The underlying link between these features could be the group of embryonic stem cells called the neural crest, suggest the authors. Although this proposal has not yet been tested, it is the first unified hypothesis that connects several components of the “domestication syndrome.” It not only applies to mammals like dogs, foxes, pigs, horses, sheep and rabbits, but it may even explain similar changes in domesticated birds and fish.
“Because Darwin made his observations just as the science of genetics was beginning, the domestication syndrome is one of the oldest problems in the field. So it was tremendously exciting when we realized that the neural crest hypothesis neatly ties together this hodge-podge of traits,” says Adam Wilkins, from the Humboldt University of Berlin. Wilkins is an editor at GENETICS and one of the paper’s authors.
Neural crest cells are formed near the developing spinal cord of early vertebrate embryos. As the embryo matures, the cells migrate to different parts of the body and give rise to many tissue types. These tissues include pigment cells and parts of the skull, jaws, teeth, and ears—as well as the adrenal glands, which are the center of the “fight-or-flight” response. Neural crest cells also indirectly affect brain development.
In the hypothesis proposed by Wilkins and co-authors Richard Wrangham of Harvard University and Tecumseh Fitch of the University of Vienna, domesticated mammals may show impaired development or migration of neural crest cells compared to their wild ancestors.
“When humans bred these animals for tameness, they may have inadvertently selected those with mild neural crest deficits, resulting in smaller or slow-maturing adrenal glands,” Wilkins says. “So, these animals were less fearful.”
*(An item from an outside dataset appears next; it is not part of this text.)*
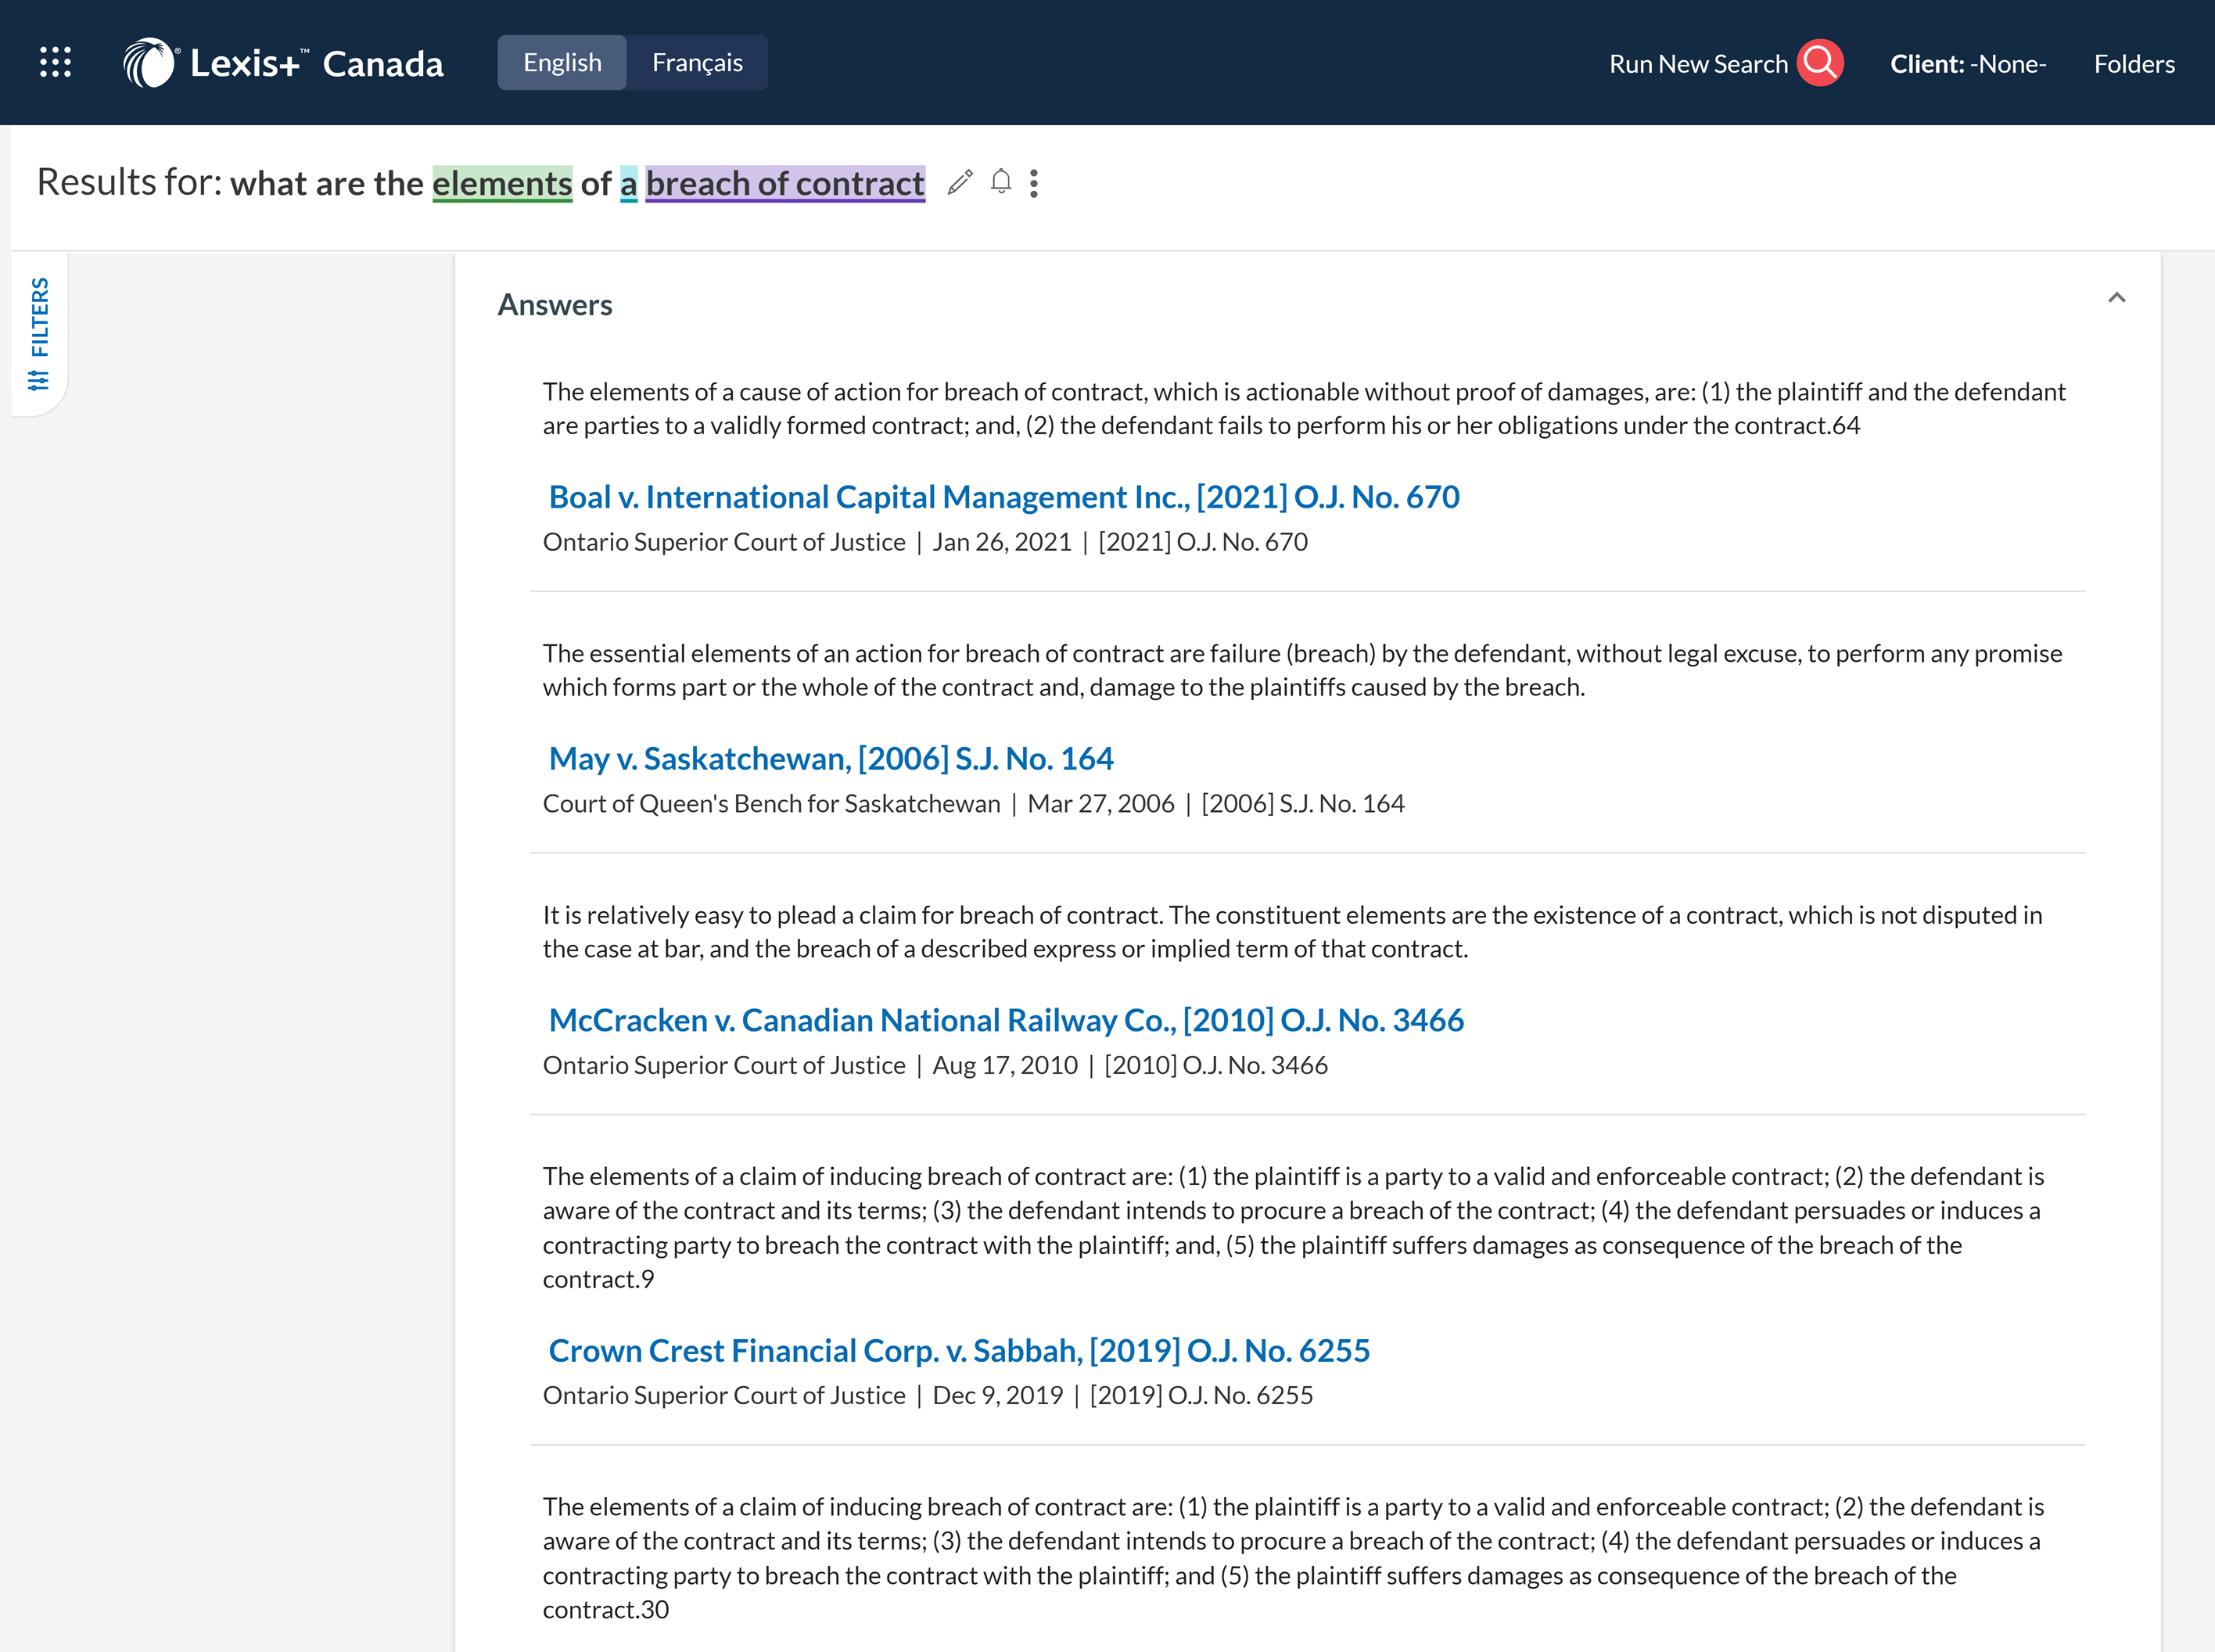2215x1652 pixels.
Task: Open the Client -None- selector
Action: 1967,64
But the neural crest influences more than adrenal glands. Among other effects, neural crest deficits can cause depigmentation in some areas of skin (e.g. white patches), malformed ear cartilage, tooth anomalies, and jaw development changes, all of which are seen in the domestication syndrome. The authors also suggest that the reduced forebrain size of most domestic mammals could be an indirect effect of neural crest changes, because a chemical signal sent by these cells is critical for proper brain development.
“This interesting idea based in developmental biology brings us closer to solving a riddle that’s been with us a long time. It provides a unifying hypothesis to test and brings valuable insight into the biology of domestication,” says Mark Johnston, Editor-in-Chief of GENETICS.
Tests of the neural crest hypothesis may not be far off, as other scientists are rapidly mapping the genes that have been altered by domestication in the rat, fox, and dog. The hypothesis predicts that some of these genes will influence neural crest cell biology.
If so, we will have a much deeper understanding of the biology underlying a significant evolutionary event, Wilkins says. “Animal domestication was a crucial step in the development of human civilizations. Without these animals, it’s hard to imagine that human societies would have thrived in the way they have.”